I woke up from this nightmare around two AM and then lay there reliving it for who knows how long. When I went back to sleep, I dreamed that my elderly landlady had died and I had to find a new residence. I moved in with a seemingly pleasant man and his wife, who actually have their tenants unwittingly sign a life insurance policy along with the lease. Then they butcher them. This nightmare ends with me locked in my room and the man and woman coming up the stairs for me.

In between all these bad dreams, I kept waking up periodically simply due to the lightness of my sleep. As the air conditioner cooled the room, the wooden doors in the room would crack or there would be a popping sound in the walls. Sometimes it actually sounded as if someone had opened the bedroom door, and I’d wake with a start. My groggy sleeplessness also brought on a headache which lingers even now, several hours later.

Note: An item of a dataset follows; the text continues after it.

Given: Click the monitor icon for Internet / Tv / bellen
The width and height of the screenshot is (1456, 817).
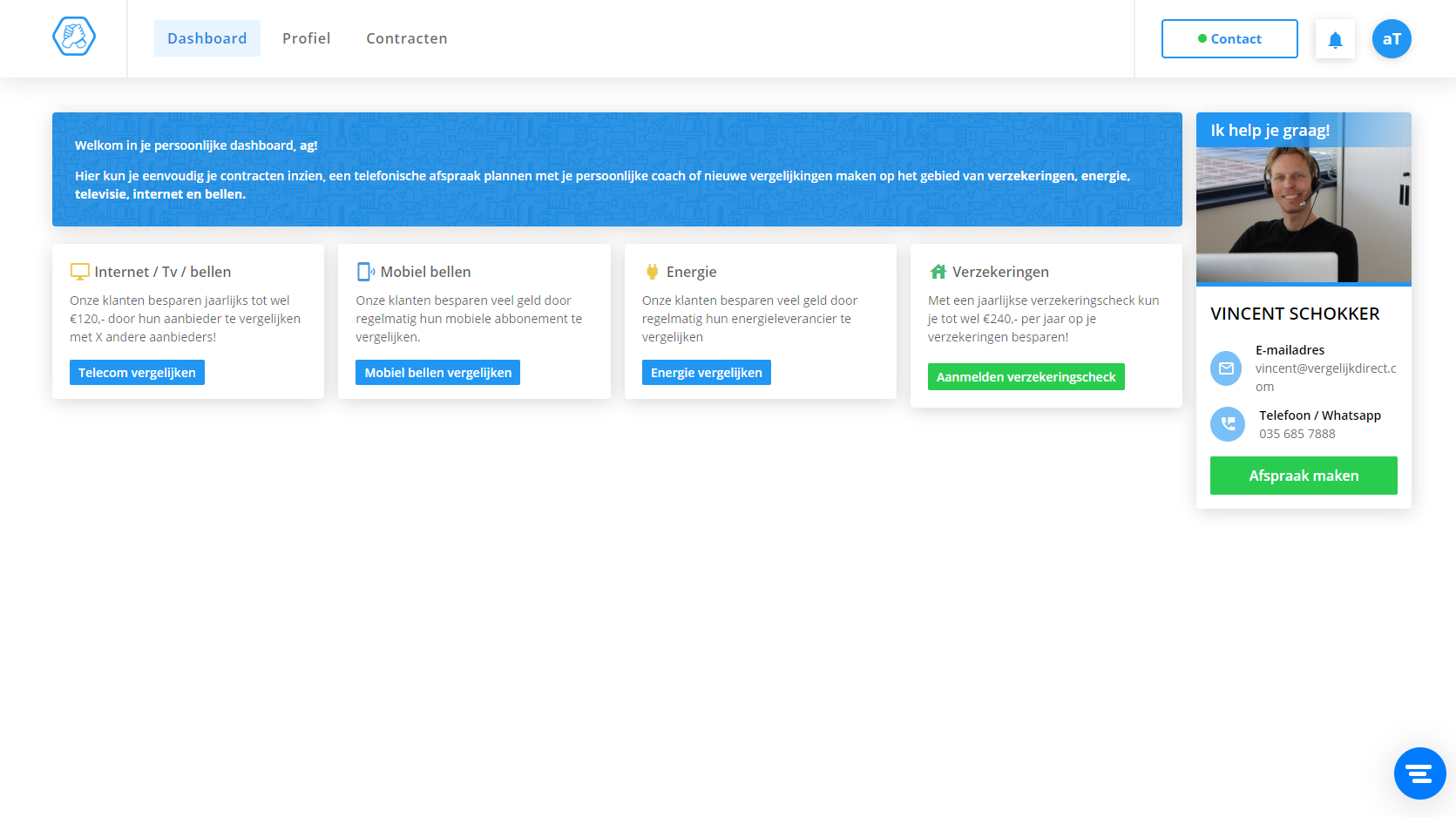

Hour after hour passed like this. I’d wake up and look at the clock, seemingly always in hour increments: 12:10, 1:00, 2:08, 3:12. Until finally I got up to get ready for work around 4:30.

What a dreadful night. I can only hope I’ll be tired enough to sleep better tonight. And may it be a dreamless sleep.

Thursday, 10 July 2008

Drifting

Filed under: — greypilgrim @ 6:36 am

It’s one of those mornings where the alarm clock must have been going off for ten minutes before the sound penetrated my sleeping brain. I was in a deep freeze of undreaming sleep. When I finally did come out of my coma, I rolled out of bed into the morning dark and staggered around my room trying to get my bearings.

What time? What place? What am I supposed to do?

I try to gather up the things I will need in the bathroom. Towel, contact solution and contacts, toothbrush. I end up standing, swaying in the dark, trying to get straight in my mind whether I have everything.

Ugh, my head.

Fifteen years ago, this might have been the morning after a night on the town. Instead, it is the result of playing World of Warcraft until ten past midnight, then not being able to fall asleep until one A.M. Then the alarm went off at what time?

I look at the clock for the third time. 4:50 A.M. But I know that’s not right. I always set the clock fifteen to twenty minutes fast, so that I feel like I am saving time. It sounds silly, especially when I have barely slept and I’m standing there looking at the clock thinking “It’s really 4:35 A.M. Can I go back to sleep?”

No, I can’t.

I hadn’t done this in awhile. I thought the addiction was over, after more than a month of being able to quit playing and go to bed at 10:30. But last night, I went on an impromptu Karazhan raid with some people I hadn’t played with for a long time, and we had so much fun. There was Frenchy and his wife, the two Quebecoise who everyone loves to hear speak over Vent. There was the middle-aged, retired guy from Vancouver…who plays a petite, pretty female Draenei mage. There was the newbie, our novice Paladin healer we took along just to gear him up out of greens and blues. There was our guild leader, female cancer survivor and tree Druid, never letting our health fall much below 5%.

It was a wonderful time. We almost could have made a Karathon of it, running the whole instance, but we started too late. So we went through Shade of Aran, then did the Chess event just for kicks (and to try to get our Paladin the shield that drops). Then we all quit, dead tired.

And this is the morning after. I feel like crap, but am happy as can be.